クリグラー・ナジャー症候群は、肝臓の遺伝病であり、この物質を胆汁を介して除去する酵素の変化により、体内でのビリルビンの蓄積を引き起こす。
この変化は症状の発現の異なる程度および形態を有することがあり、従って、症候群は1型、より重度、または2型であり、より軽く扱いやすい。
したがって、排泄されず体内に蓄積することができないビリルビンは、黄疸を引き起こし、皮膚および目の黄変を引き起こし、肝臓損傷または脳の中毒のリスクを引き起こす。
症候群の種類と症状
Crigler-Najjar症候群は、グルコシルトランスフェラーゼと呼ばれるビリルビンを変換する肝臓酵素の不活性度と、症状および治療法によって異なる2つのタイプに分類することができる。
クリグラー・ナジャー症候群1型
ビリルビンは、血液中に過剰に蓄積され、出生時に症状を引き起こすビリルビンの変換のための肝臓活動の完全な欠如が存在するため、最も重篤な型である。
- 症状 :新生児の高ビリルビン血症の原因の1つである出生時の重度の黄疸。脱毛症、傾眠、昏睡および死亡のリスクがある、ケルネテラスと呼ばれる肝臓損傷および脳中毒のリスクがある。
新生児の高ビリルビン血症の原因とその治療法について詳しくは、こちらをご覧ください。
クリグラー - ナジャー症候群2型
この場合、ビリルビンを変換する酵素は、まだ存在するが、大幅に減少し、また重症であるが、黄疸は強度が低く、1型症候群よりも症状および合併症が少ない。
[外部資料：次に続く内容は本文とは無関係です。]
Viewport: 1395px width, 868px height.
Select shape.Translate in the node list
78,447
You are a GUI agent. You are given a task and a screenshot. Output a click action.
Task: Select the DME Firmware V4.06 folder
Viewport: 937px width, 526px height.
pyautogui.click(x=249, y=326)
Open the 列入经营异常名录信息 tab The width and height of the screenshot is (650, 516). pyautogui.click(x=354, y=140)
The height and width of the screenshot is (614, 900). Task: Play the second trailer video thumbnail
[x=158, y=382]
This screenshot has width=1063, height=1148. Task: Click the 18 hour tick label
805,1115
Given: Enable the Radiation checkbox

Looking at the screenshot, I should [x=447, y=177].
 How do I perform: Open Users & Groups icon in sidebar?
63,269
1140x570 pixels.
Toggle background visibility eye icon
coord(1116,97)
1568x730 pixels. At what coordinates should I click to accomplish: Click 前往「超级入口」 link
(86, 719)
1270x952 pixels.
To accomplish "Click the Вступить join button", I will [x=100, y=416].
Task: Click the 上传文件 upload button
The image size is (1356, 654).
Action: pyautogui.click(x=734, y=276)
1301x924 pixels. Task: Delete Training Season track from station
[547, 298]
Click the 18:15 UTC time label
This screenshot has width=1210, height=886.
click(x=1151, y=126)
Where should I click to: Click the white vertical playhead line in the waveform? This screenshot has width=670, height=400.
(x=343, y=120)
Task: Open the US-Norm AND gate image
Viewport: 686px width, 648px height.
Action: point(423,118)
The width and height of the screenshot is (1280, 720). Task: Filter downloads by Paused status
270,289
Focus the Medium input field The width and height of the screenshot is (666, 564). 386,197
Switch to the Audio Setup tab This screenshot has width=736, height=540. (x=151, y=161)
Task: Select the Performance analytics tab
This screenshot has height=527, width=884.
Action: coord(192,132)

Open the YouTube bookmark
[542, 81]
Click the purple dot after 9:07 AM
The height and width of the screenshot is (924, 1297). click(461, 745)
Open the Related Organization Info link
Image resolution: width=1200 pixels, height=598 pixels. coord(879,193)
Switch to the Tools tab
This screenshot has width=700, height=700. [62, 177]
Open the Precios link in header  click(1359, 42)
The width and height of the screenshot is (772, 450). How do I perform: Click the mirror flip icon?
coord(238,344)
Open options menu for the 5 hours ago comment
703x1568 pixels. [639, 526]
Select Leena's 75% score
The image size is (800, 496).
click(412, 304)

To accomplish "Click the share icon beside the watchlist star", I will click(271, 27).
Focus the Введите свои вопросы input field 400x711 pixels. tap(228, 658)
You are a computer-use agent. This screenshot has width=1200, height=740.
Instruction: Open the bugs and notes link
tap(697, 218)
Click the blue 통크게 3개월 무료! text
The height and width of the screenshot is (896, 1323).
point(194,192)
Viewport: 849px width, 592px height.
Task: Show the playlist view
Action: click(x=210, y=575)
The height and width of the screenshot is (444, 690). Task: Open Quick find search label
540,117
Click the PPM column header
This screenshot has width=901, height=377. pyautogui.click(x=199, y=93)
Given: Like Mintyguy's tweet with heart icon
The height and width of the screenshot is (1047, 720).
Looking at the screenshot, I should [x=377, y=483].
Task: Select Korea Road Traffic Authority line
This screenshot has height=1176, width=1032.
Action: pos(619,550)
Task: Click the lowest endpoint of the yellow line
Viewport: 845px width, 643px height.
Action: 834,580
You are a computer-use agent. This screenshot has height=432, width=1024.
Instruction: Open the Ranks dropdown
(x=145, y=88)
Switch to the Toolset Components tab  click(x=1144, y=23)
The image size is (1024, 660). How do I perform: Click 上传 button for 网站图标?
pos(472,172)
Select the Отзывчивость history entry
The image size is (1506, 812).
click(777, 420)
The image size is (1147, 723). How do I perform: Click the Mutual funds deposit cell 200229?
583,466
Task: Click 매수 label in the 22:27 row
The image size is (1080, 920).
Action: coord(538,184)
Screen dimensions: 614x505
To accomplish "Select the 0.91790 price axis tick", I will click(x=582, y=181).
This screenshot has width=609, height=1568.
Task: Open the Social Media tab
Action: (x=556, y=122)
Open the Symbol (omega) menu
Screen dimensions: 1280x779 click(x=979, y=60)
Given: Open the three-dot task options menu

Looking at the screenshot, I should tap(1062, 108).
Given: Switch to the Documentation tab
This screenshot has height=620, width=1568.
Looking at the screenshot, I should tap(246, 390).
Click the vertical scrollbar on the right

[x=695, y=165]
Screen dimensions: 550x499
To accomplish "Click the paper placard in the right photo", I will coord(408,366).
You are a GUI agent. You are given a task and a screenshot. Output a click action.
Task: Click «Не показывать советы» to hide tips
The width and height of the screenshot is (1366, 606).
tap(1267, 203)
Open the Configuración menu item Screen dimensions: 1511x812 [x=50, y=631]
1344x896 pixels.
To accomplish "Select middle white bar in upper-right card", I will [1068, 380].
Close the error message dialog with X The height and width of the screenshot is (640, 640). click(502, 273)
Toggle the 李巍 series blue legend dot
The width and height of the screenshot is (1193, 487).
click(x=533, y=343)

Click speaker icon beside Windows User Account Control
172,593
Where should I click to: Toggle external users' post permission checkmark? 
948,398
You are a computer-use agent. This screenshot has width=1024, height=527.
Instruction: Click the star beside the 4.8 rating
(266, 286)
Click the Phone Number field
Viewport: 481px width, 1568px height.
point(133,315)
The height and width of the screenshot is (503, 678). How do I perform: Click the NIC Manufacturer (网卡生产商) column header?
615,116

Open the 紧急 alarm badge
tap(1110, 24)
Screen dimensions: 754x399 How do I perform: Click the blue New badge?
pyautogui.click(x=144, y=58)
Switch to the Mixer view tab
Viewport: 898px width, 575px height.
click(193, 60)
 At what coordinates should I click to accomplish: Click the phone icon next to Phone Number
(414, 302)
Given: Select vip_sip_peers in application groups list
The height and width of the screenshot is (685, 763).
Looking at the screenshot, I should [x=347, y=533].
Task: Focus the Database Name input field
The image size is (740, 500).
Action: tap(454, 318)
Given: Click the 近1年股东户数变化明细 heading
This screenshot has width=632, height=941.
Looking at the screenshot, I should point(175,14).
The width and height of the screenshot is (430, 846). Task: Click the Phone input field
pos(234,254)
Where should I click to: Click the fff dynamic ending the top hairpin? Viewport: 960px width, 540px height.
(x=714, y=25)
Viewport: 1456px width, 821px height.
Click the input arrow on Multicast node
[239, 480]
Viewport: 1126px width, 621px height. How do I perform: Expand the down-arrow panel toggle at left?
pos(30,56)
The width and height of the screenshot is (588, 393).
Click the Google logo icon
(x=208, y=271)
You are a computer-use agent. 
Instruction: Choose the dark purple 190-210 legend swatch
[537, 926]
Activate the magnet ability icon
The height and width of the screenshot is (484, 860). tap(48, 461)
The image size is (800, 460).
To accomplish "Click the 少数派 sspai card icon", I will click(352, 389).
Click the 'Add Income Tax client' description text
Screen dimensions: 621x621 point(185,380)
上昇したビリルビンのエピソードでも起こる。
- 症状 :軽度から重度の可能性があり、人生を通して他の年に出現する可能性のある様々な強度の黄疸。 また、感染や脱水など、身体に何らかのストレスが加わった後でも発症する可能性があります。
この症候群の種類によって引き起こされる子供の健康と生命への危険にもかかわらず、光線療法、または肝臓移植を用いて、治療の達成に伴う症状の量および重症度を低減することが可能である。
診断はどのようにして行われますか?
Crigler-Najjar症候群の診断は、小児科医、胃がん患者、または肝臓病専門医が、ビリルビン値の上昇を示す身体検査および血液検査ならびにAST、ALTおよび肝機能の評価から行われるアルブミンなどが挙げられる。
診断の確認は、DNA検査によって、または症候群のタイプを区別することができる肝生検によってさえも行われる。
治療はどのように行われますか?
Crigler-Najjar症候群1型の体内のビリルビン値を低下させる主な治療法は、1日に少なくとも12時間青色光を照射する光線療法であり、個人ごとの必要性に応じて異なる場合があります。
光線療法は、それが胆汁に到達し、体によって排泄されるように、それが分解されてビリルビンを変換するので有効である。 この治療はまた、輸血、またはコルチラミンおよびリン酸カルシウムなどのビリルビンキレート剤の使用を伴い、場合によってはその有効性を改善することもある。 適応症と光線療法のしくみについての詳細をご覧ください。
それにもかかわらず、子供が成長するにつれて、皮膚はより抵抗性になり、必要な光線療法がより多く必要となるため、身体は治療に耐性がある。
Crigler-Najjar症候群2型の治療のために、光線療法は、生存した最初の日に、または他の年齢では、このタイプの疾患が薬剤フェノバルビタールによる治療に対する良好な応答を有するので、相補的な形態としてのみ行われる。胆汁を介してビリルビンを排除する肝臓酵素の活性を増加させる可能性がある。
しかしながら、シンドロームのいずれかのタイプの決定的な治療は、互換性のあるドナーを見つけて手術のための身体的条件を有する必要がある肝臓移植でのみ達成される。 それが示され、どのように肝臓移植が回復されるかを知る。